* **Page extract**
********************

The founder of Miami Cigar & Co. talks about the rise, fall and rebirth of his Don Lino brand.
David Savona
From the Print Edition:
David Caruso, Jan/Feb 2007

(continued from page 2)

A: In 1994 we did 1.5 million [units], 1995 we did 3.1 million. In 1996, I calculated that I thought we would do probably 7 million to 9 million cigars. But I've never been too good at mathematics, so it was 12 million.

Q: So you picked up distribution of Don Tomás and Astral from UST, and you also began distributing La Aurora and León Jimenes? You soared to 12 million cigars?

A: That's right. It was the American dream.

Q: And of those 12 million, most were made by UST?

A: I'd say 75 percent of them were made by UST.

Q: Beyond your wildest dreams—great year.

********************

* **Given information**
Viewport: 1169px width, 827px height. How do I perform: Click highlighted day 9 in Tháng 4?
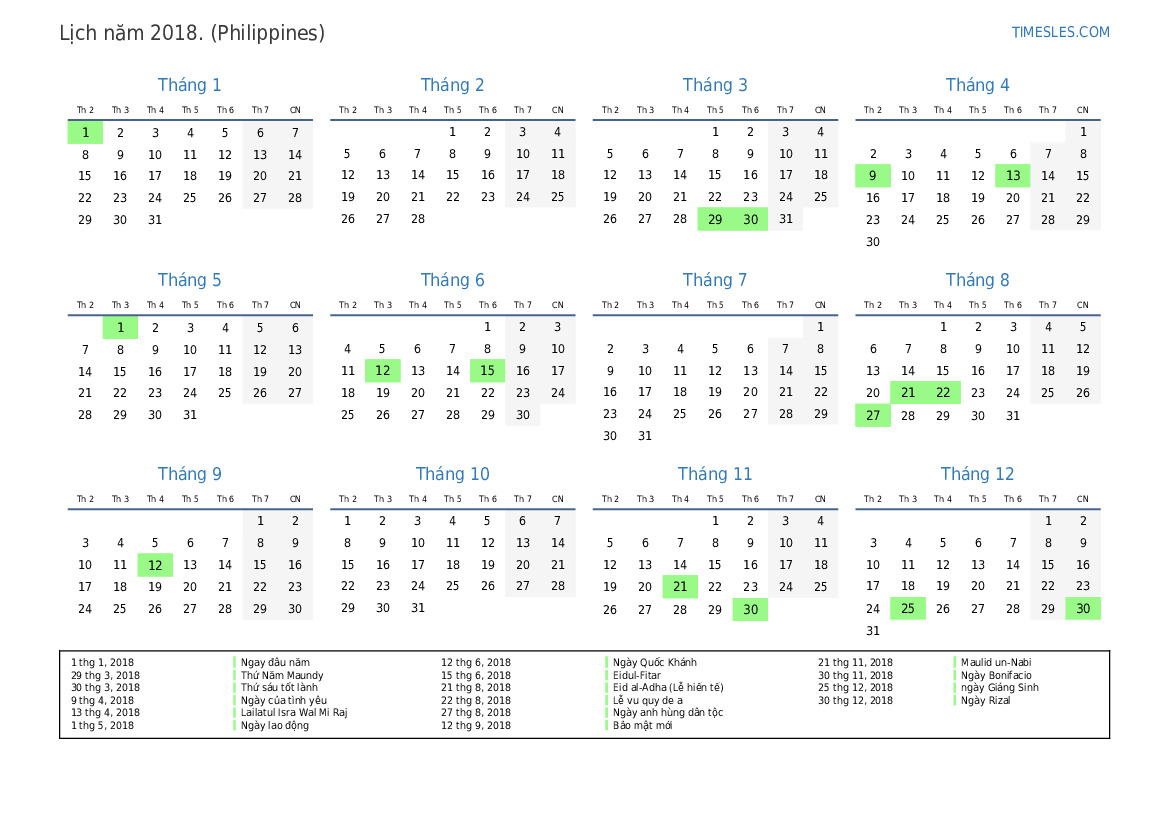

********************

* **Objectives**
**1.** Answer these questions about the cigar interview, one per line:
(a) How many units were sold in 1995?
(b) Which two brands came from UST for distribution?
(c) What share of the 12 million cigars was made by UST?
**2.** Carry on the cigar interview from its final line.
You won't need the data above.

* **Response list**
**1.**
(a) 3.1 million
(b) Don Tomás and Astral
(c) 75 percent

**2.**
A: We did 12 million cigars until the first week of November [1996]. We didn't finish the year. Why? Because in November, the great UST company decided to go on their own, and they called me and they canceled my contract, which ended in February 1997. They canceled everything. They stopped shipping merchandise.

Q: What about Don Lino?

A: They stopped shipping. They were making Don Lino. Don Lino was back-ordered about 3.5 million cigars, and they told me they needed [the production capacity] to make more Astral and Don Tomás and all that.

Q: This is November, this is before the holiday rush.